Rock art, known as petroglyphs, remain as the last pictorial evidence of the tribal lifestyles of Native Americans that ventured the wild frontier of the Saline River Valley. The vast amount of Dakota Sandstone boulders and cliffs in this historic region served as an ancestral drawing board to scratch, peck, and chisel their way of life.
These American Indian sketches have depicted materialistic ornaments, buffalo headdresses and feathers, and weapons of spears and bow and arrow. The petroglyphs show explicit detail to astronomy and god-like figures that influenced the warriors and chiefs to lead their people by defending invading tribes and harvesting wild game like bison, elk, and turkey. Most petroglyph locations were along wild game trails and water sources near springs. Occasionally their incisions depicted the times of fertility among females and exaggerated depictions of genitals among the males.

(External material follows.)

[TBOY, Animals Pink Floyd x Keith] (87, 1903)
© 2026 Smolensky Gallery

The Native Americans of this region made their first contact with Europeans in the 1500’s. The Spanish Conquistador’s explorations led by Coronado were depicted by Indian rock art by the introduction of decorated horse and mule into tribal lifestyle.
The timeline of petroglyphs left behind are the only remaining evidence of the romance of the story of nomadic mankind, American Indians, and the European immigrants to come. Some petroglyphs have stood the test of time, but most have become vandalized beyond recognition. Diamonds and gold are no comparison to the wealth of history they have created. Take only pictures, and leave only footprints!